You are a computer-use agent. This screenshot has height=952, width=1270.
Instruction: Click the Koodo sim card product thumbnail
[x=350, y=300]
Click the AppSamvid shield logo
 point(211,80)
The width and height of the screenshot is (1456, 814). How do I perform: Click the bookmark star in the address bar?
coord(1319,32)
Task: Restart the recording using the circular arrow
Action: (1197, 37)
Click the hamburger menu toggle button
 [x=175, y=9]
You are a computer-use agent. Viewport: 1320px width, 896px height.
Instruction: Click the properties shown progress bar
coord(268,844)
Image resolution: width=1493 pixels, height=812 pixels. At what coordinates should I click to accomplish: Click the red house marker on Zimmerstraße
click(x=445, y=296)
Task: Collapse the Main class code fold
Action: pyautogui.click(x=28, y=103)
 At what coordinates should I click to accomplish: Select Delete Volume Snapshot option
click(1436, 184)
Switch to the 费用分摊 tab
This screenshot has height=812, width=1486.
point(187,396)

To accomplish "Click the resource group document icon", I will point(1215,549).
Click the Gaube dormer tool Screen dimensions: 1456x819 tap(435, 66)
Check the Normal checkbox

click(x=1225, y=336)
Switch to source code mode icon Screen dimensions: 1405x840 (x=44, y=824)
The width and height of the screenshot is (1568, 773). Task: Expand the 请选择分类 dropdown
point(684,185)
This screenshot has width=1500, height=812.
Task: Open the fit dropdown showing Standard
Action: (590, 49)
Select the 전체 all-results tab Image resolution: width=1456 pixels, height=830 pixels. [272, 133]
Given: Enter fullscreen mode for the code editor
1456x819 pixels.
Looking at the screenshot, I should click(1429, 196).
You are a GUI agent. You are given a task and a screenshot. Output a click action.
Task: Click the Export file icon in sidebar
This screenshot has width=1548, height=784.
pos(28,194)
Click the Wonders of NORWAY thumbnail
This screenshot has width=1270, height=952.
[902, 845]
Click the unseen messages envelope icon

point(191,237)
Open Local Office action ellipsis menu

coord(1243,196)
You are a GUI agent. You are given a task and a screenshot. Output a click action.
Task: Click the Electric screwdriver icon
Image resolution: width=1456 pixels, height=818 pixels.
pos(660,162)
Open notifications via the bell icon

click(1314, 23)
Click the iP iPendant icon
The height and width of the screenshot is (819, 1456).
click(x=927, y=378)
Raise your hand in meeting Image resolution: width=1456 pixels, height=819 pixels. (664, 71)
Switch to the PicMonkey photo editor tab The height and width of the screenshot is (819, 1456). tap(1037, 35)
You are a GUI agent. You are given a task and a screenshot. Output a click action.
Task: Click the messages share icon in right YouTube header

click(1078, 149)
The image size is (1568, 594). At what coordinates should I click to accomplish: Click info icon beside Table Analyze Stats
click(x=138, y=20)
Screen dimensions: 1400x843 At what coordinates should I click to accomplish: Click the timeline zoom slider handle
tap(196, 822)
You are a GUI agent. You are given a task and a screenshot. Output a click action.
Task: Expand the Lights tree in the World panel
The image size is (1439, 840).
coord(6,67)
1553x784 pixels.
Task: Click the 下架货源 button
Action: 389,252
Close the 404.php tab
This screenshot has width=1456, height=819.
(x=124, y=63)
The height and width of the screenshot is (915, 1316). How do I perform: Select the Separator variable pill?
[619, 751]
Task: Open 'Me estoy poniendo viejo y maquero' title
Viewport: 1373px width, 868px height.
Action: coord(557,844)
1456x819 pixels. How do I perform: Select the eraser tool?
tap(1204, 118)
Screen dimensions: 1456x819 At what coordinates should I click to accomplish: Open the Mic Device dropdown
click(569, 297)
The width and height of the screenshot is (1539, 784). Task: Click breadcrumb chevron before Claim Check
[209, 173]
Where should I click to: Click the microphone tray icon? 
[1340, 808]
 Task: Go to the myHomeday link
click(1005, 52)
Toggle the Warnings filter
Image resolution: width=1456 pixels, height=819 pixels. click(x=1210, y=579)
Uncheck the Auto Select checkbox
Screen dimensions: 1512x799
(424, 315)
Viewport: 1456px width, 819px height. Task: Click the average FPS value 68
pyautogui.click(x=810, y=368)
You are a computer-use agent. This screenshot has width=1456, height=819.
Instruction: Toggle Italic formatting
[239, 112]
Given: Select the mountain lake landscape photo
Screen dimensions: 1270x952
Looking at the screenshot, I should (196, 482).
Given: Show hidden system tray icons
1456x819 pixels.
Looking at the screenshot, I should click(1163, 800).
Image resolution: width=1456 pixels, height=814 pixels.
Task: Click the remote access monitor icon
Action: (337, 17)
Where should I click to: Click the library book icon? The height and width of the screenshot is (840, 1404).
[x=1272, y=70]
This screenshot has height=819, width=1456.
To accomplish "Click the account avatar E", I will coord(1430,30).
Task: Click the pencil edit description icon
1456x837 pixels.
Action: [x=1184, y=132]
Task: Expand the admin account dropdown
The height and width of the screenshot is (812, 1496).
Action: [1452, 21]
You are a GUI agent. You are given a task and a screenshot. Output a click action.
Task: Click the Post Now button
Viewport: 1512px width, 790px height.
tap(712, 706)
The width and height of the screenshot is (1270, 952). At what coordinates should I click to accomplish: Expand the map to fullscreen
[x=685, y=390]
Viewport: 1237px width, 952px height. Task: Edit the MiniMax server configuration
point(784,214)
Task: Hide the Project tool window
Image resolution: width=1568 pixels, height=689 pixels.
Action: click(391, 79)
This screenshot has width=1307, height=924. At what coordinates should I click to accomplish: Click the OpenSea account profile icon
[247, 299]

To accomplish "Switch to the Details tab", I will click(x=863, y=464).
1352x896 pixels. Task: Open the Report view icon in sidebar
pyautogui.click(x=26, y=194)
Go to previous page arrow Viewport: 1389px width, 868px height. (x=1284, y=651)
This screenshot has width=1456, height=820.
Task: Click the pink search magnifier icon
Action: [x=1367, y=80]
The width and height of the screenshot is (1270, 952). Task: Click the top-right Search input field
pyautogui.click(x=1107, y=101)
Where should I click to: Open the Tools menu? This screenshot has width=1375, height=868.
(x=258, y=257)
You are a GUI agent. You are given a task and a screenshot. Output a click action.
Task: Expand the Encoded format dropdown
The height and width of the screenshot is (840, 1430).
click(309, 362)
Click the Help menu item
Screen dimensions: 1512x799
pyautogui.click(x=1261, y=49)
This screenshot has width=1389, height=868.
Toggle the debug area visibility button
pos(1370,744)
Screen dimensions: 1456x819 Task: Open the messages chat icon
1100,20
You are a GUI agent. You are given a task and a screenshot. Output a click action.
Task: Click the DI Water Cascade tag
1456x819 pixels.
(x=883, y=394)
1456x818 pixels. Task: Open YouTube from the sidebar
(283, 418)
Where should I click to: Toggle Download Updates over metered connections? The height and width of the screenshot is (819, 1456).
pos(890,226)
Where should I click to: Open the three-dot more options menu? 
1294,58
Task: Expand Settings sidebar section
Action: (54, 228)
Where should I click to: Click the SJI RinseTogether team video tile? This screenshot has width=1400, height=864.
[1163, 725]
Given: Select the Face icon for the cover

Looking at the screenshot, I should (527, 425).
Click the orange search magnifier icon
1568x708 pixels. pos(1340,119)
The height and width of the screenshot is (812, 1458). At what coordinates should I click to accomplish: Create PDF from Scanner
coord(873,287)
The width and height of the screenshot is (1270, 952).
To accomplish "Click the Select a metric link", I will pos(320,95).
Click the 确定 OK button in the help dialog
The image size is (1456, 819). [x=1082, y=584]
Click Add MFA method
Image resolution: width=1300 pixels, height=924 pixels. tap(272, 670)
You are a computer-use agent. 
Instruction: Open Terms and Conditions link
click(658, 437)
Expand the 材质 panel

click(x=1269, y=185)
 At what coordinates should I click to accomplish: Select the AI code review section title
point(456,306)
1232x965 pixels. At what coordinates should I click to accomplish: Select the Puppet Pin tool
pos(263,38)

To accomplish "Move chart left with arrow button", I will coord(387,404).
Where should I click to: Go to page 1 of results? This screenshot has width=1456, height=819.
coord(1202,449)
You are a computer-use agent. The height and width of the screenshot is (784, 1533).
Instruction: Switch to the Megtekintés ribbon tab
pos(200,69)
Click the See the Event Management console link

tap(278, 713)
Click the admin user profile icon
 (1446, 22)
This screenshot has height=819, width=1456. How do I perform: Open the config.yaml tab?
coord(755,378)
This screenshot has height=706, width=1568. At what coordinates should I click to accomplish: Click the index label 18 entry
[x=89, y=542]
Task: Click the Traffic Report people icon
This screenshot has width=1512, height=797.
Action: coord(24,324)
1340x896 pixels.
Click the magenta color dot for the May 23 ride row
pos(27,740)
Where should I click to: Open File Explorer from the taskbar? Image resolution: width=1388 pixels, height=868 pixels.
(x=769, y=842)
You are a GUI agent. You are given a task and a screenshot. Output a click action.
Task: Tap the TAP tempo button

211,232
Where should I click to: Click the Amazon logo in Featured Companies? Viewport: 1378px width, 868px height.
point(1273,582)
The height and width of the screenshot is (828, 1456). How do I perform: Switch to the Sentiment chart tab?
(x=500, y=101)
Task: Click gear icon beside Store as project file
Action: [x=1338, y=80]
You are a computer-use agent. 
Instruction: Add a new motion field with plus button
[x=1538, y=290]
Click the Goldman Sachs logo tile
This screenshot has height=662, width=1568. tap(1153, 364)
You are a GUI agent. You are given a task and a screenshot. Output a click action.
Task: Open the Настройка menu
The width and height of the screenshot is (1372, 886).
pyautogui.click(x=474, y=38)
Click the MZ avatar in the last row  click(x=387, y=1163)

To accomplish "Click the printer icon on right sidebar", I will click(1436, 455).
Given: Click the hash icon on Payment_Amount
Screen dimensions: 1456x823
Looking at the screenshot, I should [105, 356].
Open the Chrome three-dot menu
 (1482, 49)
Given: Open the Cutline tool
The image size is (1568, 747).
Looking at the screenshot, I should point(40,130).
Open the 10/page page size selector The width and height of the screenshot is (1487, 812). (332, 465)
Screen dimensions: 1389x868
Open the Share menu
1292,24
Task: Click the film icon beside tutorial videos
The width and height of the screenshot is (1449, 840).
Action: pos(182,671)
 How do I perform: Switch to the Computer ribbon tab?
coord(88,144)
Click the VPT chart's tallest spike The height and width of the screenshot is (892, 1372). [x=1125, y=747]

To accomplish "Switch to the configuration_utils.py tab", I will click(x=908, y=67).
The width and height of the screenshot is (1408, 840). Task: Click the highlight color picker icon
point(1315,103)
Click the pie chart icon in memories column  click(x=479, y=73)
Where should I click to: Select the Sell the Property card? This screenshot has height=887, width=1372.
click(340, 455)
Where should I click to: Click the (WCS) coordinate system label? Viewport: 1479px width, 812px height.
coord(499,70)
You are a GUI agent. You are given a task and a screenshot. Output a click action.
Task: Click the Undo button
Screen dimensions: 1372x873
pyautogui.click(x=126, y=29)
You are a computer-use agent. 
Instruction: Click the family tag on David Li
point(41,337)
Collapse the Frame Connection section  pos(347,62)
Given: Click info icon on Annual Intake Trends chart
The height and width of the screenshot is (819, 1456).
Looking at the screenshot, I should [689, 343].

> _About this exercise_
Exactly the lines from the start of the entries through the one bearing "Switch to source" are to be output, with both ends included.

> _Solution_
You are a computer-use agent. This screenshot has height=952, width=1270.
Instruction: Click the Koodo sim card product thumbnail
[x=350, y=300]
Click the AppSamvid shield logo
 point(211,80)
The width and height of the screenshot is (1456, 814). How do I perform: Click the bookmark star in the address bar?
coord(1319,32)
Task: Restart the recording using the circular arrow
Action: (1197, 37)
Click the hamburger menu toggle button
 [x=175, y=9]
You are a computer-use agent. Viewport: 1320px width, 896px height.
Instruction: Click the properties shown progress bar
coord(268,844)
Image resolution: width=1493 pixels, height=812 pixels. At what coordinates should I click to accomplish: Click the red house marker on Zimmerstraße
click(x=445, y=296)
Task: Collapse the Main class code fold
Action: pyautogui.click(x=28, y=103)
 At what coordinates should I click to accomplish: Select Delete Volume Snapshot option
click(1436, 184)
Switch to the 费用分摊 tab
This screenshot has height=812, width=1486.
point(187,396)

To accomplish "Click the resource group document icon", I will point(1215,549).
Click the Gaube dormer tool Screen dimensions: 1456x819 tap(435, 66)
Check the Normal checkbox

click(x=1225, y=336)
Switch to source code mode icon Screen dimensions: 1405x840 (x=44, y=824)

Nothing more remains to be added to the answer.